Google Project Zero security researchers have discovered recently that some websites were infecting Apple iPhones with spyware from the past two years. And the tech giant identified the vulnerability in Feb this year and offered a security patch along with the FaceTime eavesdropping bug susceptibility.
Security analysts say that those who visited the malicious websites could find their messages, photos and location data exposed to hackers.
What’s amazing in this hacking activity is the fact that the website server hacked the device on the very first visit without any target discrimination.
iPhone Vulnerabilities which ran across 5 separate exploit chains were seen infecting iOS 10 to iOS 12 version loaded smartphones.
The vulnerability is said to have exposed over 1 billion infected iPhone users to hackers allowing them to install malicious apps, steal real-time location data and photos, and sneak into WhatsApp, Telegram, and iMessages and delete them without the knowledge of the user.
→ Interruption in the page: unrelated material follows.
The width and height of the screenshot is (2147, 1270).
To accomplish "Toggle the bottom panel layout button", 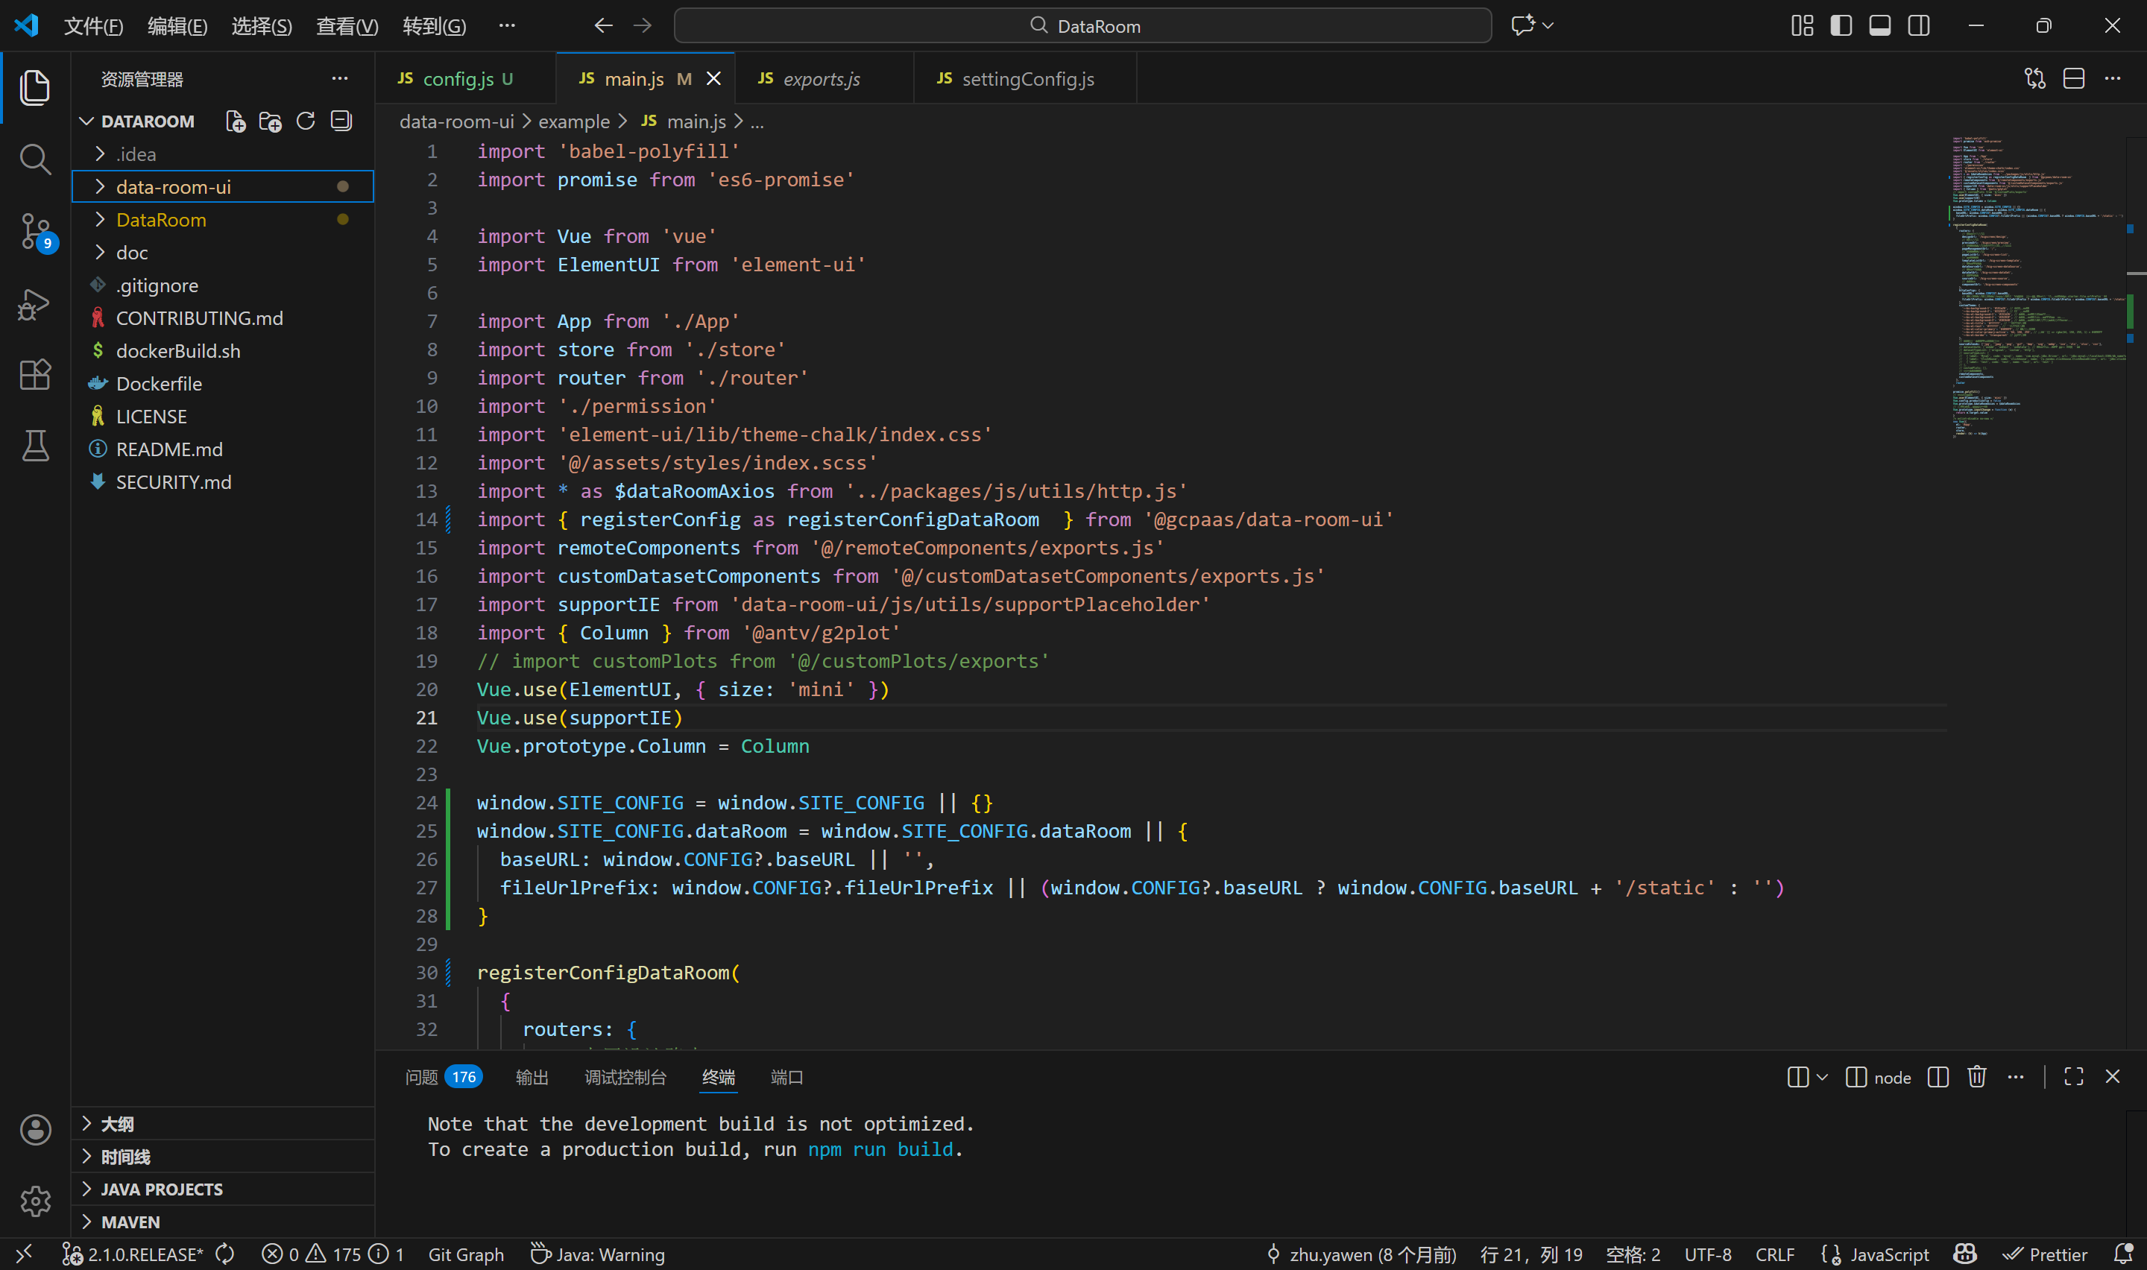I will pos(1879,26).
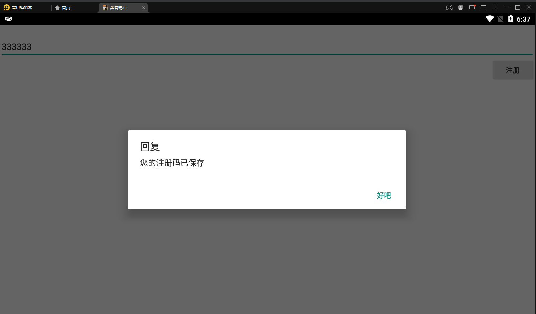Viewport: 536px width, 314px height.
Task: Click the 您的注册码已保存 dialog message
Action: click(172, 163)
Although a reboot would wipe the spyware, it would return when the victim revisited the website.
Google did not mention the names of the websites which were loaded by Spyware in its Project Zero blog post.
However, a source from the New York Times states that the websites include those indulging in gaming, Good Morning greetings sharing, Music download, online streaming and some websites related to cryptocurrency lending.
Note- Perhaps after analyzing all such vulnerabilities, Apple might have offered $1 million to those who find security flaws in its devices and services- all as a part of the bug bounty program.